(6bone) multihoming (was: Ingress filtering (was: asymmetric routing))

Jan Oravec Jan Oravec <wsx@wsx6.net>
Tue, 5 Feb 2002 17:41:34 +0100


Hello,

> biggest problem is that the load is mainly on the ip6.{arpa,int} root
> servers. (but delegation of prefixes to many servers would mitigate
> this).
> 
> mad idea?
very mad, there is a bigger problem:

this would drastically slow-down packet processing... DNS lookup may take
too long... routers would require enough large cache for this, etc.

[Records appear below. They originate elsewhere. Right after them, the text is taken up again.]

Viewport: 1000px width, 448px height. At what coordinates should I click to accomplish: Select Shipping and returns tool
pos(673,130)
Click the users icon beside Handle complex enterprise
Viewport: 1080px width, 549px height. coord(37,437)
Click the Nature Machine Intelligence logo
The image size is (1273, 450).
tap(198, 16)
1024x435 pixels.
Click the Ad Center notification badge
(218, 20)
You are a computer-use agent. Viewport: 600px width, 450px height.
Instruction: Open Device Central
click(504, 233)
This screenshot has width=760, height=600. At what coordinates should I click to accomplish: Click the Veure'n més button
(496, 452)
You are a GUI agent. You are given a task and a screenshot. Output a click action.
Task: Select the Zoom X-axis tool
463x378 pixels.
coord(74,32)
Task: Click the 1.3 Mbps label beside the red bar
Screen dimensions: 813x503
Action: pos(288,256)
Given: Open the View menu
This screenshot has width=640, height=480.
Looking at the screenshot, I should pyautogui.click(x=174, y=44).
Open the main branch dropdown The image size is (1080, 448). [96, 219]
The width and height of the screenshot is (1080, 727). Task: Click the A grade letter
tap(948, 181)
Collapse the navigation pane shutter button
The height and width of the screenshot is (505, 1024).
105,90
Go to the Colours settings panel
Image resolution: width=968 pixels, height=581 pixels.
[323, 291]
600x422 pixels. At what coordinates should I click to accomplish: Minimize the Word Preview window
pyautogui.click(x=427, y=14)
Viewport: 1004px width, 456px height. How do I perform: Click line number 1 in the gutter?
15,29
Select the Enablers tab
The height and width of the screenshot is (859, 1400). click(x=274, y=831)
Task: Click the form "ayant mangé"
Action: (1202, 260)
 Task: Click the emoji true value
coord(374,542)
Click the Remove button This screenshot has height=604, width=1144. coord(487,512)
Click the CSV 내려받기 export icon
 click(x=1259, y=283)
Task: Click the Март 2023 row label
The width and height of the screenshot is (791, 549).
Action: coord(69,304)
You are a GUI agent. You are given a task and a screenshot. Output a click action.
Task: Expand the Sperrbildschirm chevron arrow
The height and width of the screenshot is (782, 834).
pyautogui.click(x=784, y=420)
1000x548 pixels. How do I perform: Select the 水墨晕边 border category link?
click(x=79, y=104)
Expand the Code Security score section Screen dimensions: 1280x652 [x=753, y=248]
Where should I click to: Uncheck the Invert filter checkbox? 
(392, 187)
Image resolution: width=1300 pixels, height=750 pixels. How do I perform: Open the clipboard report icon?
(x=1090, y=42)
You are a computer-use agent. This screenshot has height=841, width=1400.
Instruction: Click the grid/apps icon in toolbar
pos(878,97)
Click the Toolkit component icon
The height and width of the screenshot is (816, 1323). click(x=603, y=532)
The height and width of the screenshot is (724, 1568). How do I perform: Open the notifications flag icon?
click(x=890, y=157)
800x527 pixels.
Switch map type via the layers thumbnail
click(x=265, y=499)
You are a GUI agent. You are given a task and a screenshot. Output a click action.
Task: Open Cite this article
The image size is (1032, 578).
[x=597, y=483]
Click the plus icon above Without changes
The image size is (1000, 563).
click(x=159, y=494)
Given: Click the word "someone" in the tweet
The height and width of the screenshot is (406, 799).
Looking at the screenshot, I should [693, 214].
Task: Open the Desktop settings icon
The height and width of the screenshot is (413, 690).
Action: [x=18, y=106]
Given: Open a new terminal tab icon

The better would be to develop new routing protocol... It's proved existence
of protocol which would require amortized time O(log N) for processing
single update and memory O(K) for routing record of some prefix, where N is
number of prefixes advertised and K is number of peers on router. The
AS-PATH entry is probably good only for routing-loop detection (which can be
solved other way), debugging and making BGP useless for multihoming of every
site. Only few of us does routing based on the middle part of it. (usually
when peer A advertises us a prefix with as-path A B ... X, we just care
about A and X, not about part between). Thus we require memory O(NK), which
is not a problem for several millions prefixes. About time analysis,
amortized O(log N) per update gives us initial time O(N log N) for
establishing session. For N -> several millions it gives us convergence time
a few seconds. For IPv6 and advertisements of zones /48 and less, log N is
at most 48 and I can imagine hardware solution to reduce time to O(N), thus
we will be able to have billion of multihomed prefixes in presence.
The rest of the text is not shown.